- **Vos consignes**:
1. Quels arbres ou arbustes le récit sur la Sardaigne nomme-t-il ? Donnez-les tous.
2. Selon le récit sur la Sardaigne, les affirmations suivantes sont-elles exactes ? Répondez par oui ou non et citez les mots du texte qui tranchent.
(a) En avril, il fait déjà assez chaud pour se baigner.
(b) L'île de l'Asinara est protégée par un parc national.
(c) L'hôtel rural indiqué se trouve à 10 kilomètres de Luras.
3. Poursuivez le récit de voyage en Sardaigne à partir de sa dernière phrase.

- **Texte source**:
Tours et détours en Sardaigne

La Gallura, un paysage biblique

La Gallura, un paysage biblique
Anne-Marie Minvielle

Nous regrettons qu’il ne fasse pas encore assez chaud pour se baigner en avril, comme le confirme le dicton… Depuis Stintino, la vision de l’île de l’Asinara, protégée sévèrement par un parc national, nous fait rêver à ses habitants privilégiés, des ânes albinos aux yeux bleus… Après la visite de la basilique romane de Porto Torres, tamaris et mimosas nous accompagnent le long d’une côte de plus en plus aménagée. Dans les marais salants, une tortue, comme il y en a tant sur l’île, traverse sagement notre chemin. Mer ou montagne ? Facile en Sardaigne.

Nous repartons donc vers les terres de la Gallura qui restera l’une de mes régions préférées. Surprise : la petite église romane de San Pietro di Simbranos (photo) dévoile tous ses charmes, au détour d’un virage. Les montagnes se font granitiques à Tempio Pausania où l’on nous indique un hôtel rural de rêve à 10 kilomètres de Luras, isolé dans les vignobles, face au lac de Liscia. De quoi se perdre dans la nature à la recherche d’oliviers millénaires, mais où — incroyable ! — une guérite et deux jeunes filles nous attendent malgré tout pour 2 €.

- **Données de l'exercice**:
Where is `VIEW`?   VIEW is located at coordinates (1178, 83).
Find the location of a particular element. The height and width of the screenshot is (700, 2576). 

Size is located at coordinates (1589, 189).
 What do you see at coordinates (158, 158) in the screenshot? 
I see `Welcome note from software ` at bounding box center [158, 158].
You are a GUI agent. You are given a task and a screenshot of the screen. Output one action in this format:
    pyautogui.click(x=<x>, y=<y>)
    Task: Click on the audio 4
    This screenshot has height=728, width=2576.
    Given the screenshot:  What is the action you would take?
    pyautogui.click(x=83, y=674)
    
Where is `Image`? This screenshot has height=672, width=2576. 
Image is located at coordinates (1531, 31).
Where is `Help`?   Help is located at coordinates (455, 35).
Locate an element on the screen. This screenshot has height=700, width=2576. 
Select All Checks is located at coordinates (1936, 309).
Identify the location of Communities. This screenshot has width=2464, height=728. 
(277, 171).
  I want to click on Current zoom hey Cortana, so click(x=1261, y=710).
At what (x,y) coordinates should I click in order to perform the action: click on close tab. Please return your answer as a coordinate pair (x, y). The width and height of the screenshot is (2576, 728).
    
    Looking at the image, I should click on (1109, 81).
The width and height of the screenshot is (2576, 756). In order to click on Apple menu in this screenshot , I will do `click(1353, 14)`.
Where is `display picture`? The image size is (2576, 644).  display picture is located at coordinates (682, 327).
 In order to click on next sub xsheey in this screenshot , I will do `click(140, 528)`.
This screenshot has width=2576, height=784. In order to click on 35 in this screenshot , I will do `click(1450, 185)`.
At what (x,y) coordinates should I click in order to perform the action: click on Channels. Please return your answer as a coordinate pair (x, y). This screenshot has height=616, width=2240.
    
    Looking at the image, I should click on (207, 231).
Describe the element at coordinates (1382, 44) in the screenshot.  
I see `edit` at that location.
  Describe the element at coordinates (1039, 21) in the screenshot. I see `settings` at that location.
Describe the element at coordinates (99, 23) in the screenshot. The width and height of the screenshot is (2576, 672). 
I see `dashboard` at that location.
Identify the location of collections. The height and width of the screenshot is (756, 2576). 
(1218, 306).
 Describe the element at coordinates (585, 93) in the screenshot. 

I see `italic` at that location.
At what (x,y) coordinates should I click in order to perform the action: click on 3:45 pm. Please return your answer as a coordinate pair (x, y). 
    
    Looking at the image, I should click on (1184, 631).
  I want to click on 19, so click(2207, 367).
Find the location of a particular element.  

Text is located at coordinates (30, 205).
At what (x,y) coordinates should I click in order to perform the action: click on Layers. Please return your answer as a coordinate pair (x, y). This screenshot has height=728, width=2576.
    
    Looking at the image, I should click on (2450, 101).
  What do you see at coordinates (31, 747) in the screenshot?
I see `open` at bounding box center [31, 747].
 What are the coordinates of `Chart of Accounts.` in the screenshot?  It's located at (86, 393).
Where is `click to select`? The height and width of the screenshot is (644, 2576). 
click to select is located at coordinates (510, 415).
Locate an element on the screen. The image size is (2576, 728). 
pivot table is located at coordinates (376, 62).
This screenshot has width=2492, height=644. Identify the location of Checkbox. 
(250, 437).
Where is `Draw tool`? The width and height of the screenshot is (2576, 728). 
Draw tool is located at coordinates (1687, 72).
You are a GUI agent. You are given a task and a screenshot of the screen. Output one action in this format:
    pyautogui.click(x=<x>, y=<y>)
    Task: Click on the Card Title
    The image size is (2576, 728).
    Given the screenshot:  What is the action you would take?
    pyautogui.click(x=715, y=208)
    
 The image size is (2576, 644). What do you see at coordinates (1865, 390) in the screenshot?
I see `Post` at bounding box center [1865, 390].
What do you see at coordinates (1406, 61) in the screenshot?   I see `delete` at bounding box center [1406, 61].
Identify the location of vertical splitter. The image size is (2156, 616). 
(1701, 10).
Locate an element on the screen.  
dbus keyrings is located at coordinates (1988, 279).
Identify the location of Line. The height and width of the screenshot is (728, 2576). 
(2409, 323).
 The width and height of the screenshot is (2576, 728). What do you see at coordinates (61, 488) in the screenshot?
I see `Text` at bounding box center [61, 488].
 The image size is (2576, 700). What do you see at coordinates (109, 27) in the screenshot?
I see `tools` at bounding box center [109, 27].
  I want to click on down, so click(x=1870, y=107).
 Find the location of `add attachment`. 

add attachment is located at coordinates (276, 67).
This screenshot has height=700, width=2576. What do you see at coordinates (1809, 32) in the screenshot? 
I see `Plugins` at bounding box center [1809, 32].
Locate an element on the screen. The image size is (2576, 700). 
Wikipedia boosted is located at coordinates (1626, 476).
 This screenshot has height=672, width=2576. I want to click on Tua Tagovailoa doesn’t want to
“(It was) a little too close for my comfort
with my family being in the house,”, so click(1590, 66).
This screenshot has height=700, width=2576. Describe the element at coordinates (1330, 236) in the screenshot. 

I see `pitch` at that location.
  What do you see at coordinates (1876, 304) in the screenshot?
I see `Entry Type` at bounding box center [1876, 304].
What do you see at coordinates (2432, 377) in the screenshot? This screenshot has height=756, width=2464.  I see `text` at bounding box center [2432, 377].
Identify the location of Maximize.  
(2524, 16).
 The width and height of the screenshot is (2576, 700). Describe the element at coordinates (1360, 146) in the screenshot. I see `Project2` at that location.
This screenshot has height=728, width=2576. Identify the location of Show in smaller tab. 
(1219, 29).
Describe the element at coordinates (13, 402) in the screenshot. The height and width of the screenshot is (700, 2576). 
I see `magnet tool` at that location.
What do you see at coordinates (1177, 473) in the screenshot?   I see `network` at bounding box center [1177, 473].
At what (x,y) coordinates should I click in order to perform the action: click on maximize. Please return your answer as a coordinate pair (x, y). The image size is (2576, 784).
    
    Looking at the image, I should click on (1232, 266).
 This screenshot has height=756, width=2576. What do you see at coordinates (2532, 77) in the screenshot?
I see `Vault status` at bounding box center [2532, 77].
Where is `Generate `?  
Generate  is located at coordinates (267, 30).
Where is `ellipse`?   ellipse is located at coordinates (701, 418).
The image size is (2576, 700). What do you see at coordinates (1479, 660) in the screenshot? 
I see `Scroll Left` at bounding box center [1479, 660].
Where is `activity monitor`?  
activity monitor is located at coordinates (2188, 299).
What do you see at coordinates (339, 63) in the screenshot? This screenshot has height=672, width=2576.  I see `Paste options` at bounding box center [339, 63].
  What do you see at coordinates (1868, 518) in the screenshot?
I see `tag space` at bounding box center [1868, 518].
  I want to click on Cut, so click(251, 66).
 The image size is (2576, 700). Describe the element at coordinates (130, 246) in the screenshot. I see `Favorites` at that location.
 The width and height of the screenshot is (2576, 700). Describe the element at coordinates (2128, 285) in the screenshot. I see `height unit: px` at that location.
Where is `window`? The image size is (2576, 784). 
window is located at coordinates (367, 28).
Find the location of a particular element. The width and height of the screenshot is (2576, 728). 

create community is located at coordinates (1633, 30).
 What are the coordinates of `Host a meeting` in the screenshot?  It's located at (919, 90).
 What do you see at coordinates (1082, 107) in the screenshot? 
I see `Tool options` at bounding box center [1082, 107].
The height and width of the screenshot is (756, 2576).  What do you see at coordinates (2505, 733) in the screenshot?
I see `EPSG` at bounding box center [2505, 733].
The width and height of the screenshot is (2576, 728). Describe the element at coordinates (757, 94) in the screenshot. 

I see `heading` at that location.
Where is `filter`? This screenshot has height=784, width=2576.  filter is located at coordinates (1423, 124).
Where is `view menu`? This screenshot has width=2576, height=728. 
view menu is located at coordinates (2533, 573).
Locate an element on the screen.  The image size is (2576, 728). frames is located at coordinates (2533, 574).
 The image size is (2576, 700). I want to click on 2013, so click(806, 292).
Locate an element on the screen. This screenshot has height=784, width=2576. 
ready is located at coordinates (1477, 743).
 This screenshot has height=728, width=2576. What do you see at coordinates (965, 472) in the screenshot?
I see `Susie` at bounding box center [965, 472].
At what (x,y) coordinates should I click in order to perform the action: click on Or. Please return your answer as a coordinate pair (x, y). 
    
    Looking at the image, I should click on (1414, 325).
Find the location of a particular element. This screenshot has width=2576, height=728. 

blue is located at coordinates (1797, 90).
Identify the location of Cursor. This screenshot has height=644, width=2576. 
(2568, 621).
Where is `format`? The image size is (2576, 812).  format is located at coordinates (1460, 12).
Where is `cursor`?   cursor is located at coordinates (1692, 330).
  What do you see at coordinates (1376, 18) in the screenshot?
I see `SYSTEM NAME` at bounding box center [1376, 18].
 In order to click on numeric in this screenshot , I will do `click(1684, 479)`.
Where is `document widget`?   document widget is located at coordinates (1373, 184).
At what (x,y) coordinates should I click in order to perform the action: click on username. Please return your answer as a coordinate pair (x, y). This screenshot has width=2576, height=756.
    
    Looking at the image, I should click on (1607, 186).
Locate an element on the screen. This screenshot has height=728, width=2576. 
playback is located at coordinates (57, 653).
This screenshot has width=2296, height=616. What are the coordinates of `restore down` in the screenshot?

- **Réponses par consigne**:
1.
- tamaris
- mimosas
- oliviers millénaires

2.
(a) Non : « Nous regrettons qu’il ne fasse pas encore assez chaud pour se baigner en avril ».
(b) Oui : « protégée sévèrement par un parc national ».
(c) Oui : « un hôtel rural de rêve à 10 kilomètres de Luras ».

3.
Tout proche, le bourg de Calangianus vit de l’exploitation du chêne-liège et du miel amer que l’on retrouve dans la confection de délicieux gâteaux, les seadas, fourrés au pecorino, au citron et frits dans l’huile. Le paysage biblique est le cadre d’une petite balade à ne pas manquer pour atteindre le tombeau de géant de Pascaredda, sous les chênes et les oliviers et… c’est gratuit ! À 5 kilomètres à l’ouest d’Arzachena, le tombeau du Coddu Vecchju, le plus beau de tous, vient d’ouvrir rien que pour nous.